As a result of militarization, the peninsula became a militarized territory

During five years of illegal occupation, Crimea has transformed from an idyllic resort destination into a militarized territory. Russia actively brings its troops and equipment there. Experts warn that the active militarization of the peninsula, coupled with Moscow’s nuclear arsenal, threatens not only Ukraine but the entire continent.

The peninsula’s nuclear status?

Russia began to actively increase its military presence in the Black Sea almost immediately after the annexation of the peninsula. Experts estimate the amount of armaments has more than doubled. Journalists and human rights activists state that the Kremlin wasted no time and restored numerous Soviet military installations, built new military bases, and seconded military personnel there.

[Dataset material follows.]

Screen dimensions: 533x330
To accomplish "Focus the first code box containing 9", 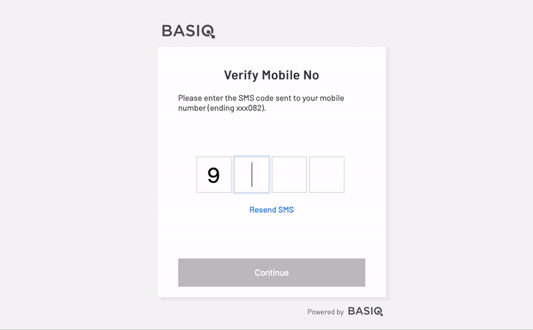I will (x=214, y=174).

It took off from there. Ukrainian officials say that Moscow is preparing the ground for nuclear weapons to be deployed on the peninsula. Volodymyr Yelchenko, the Permanent Representative of Ukraine to the UN, declared this threat in the spring. At a meeting of the Preparatory Committee for the 2020 Review Conference for the review of the Non-Proliferation Treaty, he warned that Russia’s preparation of infrastructure for the deployment of weapons of mass destruction “threatens the European continent and the world.”

Information regarding plans to move nuclear weapons to Crimea has also been confirmed by Ukrainian intelligence. Missiles capable of carrying nuclear warheads have allegedly appeared on the peninsula, and the Russian Defence Ministry is actively conducting training in their use.

The OSCE resolution on the militarization of Crimea, adopted in July 2019, shows that this is not just an assumption. “[The OSCE] expresses serious concern about the intensification of militarization of the Crimean peninsula and the intention of the Russian Federation to deploy nuclear weapons in the area, which violates Ukraine’s non-nuclear status and further undermines global, European and regional peace and security”, the document outlines.

The fact that the danger of nuclear weapons being deployed on the peninsula is not illusory is also indicated by the increased military training of NATO countries in the Black Sea. This training includes exercises aimed at settling a conflict involving the use of weapons of mass destruction.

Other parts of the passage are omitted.